Pristine beaches fringed with swaying palm trees, a tropical climate and luxurious overwater villas perched over the turquoise sea make the Maldives the ultimate getaway. Located in the Indian Ocean near India and Sri Lanka, the country is made up of nearly 1,200 islands—though only 200 are inhabited while another hundred have been taken over by resorts.
Seamlessly blending the best of east and west, this tiny nation wows visitors with timeless Asian traditions like bustling local markets, grand mosques and creative cuisine, alongside fantasy-like experiences including private yachts and seaplane rides, underwater restaurants and personal butlers.
The Maldives is absolute paradise in every sense of the word, and primed for romance thanks to its infinity pools, secluded sandbars and picture-perfect sunsets, which makes it a popular pick for couples celebrating honeymoons and anniversaries. The far flung chain of islands also offers the type of privacy coveted by celebrities, and stars like the Beckhams, Tom Cruise, John Legend and Chrissy Teigen love vacationing here.
From the best beaches and resorts to unforgettable excursions, here’s a complete guide to visiting the Maldives local islands.
Getting to the Maldives
When you touch down at the airport in the capital of Male, the first thing you’ll notice is how incredibly clear the water is…and how close the waves lapping at the shore are. The low-lying city is less than three metres above sea level, and with water levels rising there is serious concern the idyllic islands could someday be gone for good.
An army of representatives from resorts and tour companies wait outside the arrival gates, ready to whisk you off to your piece of paradise. Many hotels are accessible by speedboat which is convenient after a long flight, while everyone else heads to a departure area to board a sea plane operated by Maldavian Air Taxi or Trans Maldavian. Their float planes fit up to 19 passengers, and guests enjoy stunning, aerials view of the sparkling ocean dotted with white-sand atolls en route to their destination. It’s well-worth booking a seaplane experience at some point during your stay in the Maldives, as it’s the only way to see the incredible islands from above.

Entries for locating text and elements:
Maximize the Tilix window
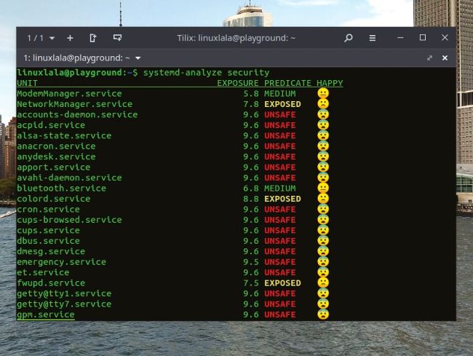 [x=423, y=38]
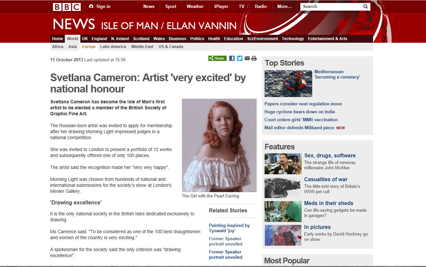Open 'Mail editor defends Miliband piece' link
Image resolution: width=426 pixels, height=267 pixels.
(299, 128)
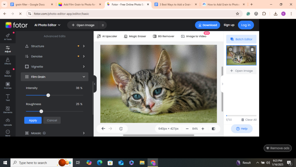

Set task 1: Copy out the part of the Maldives guide that opens with the words containing "Getting to the" and closes with "gone for good.", swapping "idyllic islands" for "tropical islands".
Set task 2: Write what comes next in the Maldives travel guide, picking up after its last sentence.

Task output 1:
Getting to the Maldives
When you touch down at the airport in the capital of Male, the first thing you’ll notice is how incredibly clear the water is…and how close the waves lapping at the shore are. The low-lying city is less than three metres above sea level, and with water levels rising there is serious concern the tropical islands could someday be gone for good.

Task output 2:
Those planning to explore the Maldives on a budget will want to stick to hopping around the Maldives local islands, which means getting there by public ferry or speedboat. The ferry is inexpensive (about $2-$20 per person depending on distance) but they are slow, can be cancelled due to weather, and may not run daily. Speedboats cost an average of $10-$80 per person, and are much faster and reliable.
Planning your Maldives itinerary
The biggest factor when planning your trip is budget, since there are drastic differences between spending thousands of dollars on the Maldives vacation packages that whisk you off to a five-star resort, or exploring independently by hopping around the Maldives local islands like Maafushi, Guraidhoo and Fulhadhoo which will only set you back as little as $50 per day. It’s virtually impossible to pick the best island to visit in Maldives; instead, choose to explore a few local ones which will give you more variety (here’s a great guide), or simply pick a destination based on the resort.
Best beaches in the Maldives
The options are endless when it comes to the best beaches in the Maldives, and as long as you’re booked in at a mid-range or higher-end resort you can expect to enjoy pristine, white sand beaches surrounded by vibrant coral reefs. Make the most of it with a sunrise yoga session, a romantic candlelit dinner, or booking a private getaway to a secluded sandbar.
The Maldives beaches cater to different types of groups, with some focused more on conservation and activities while others are a better fit for family-fun or quiet couple time.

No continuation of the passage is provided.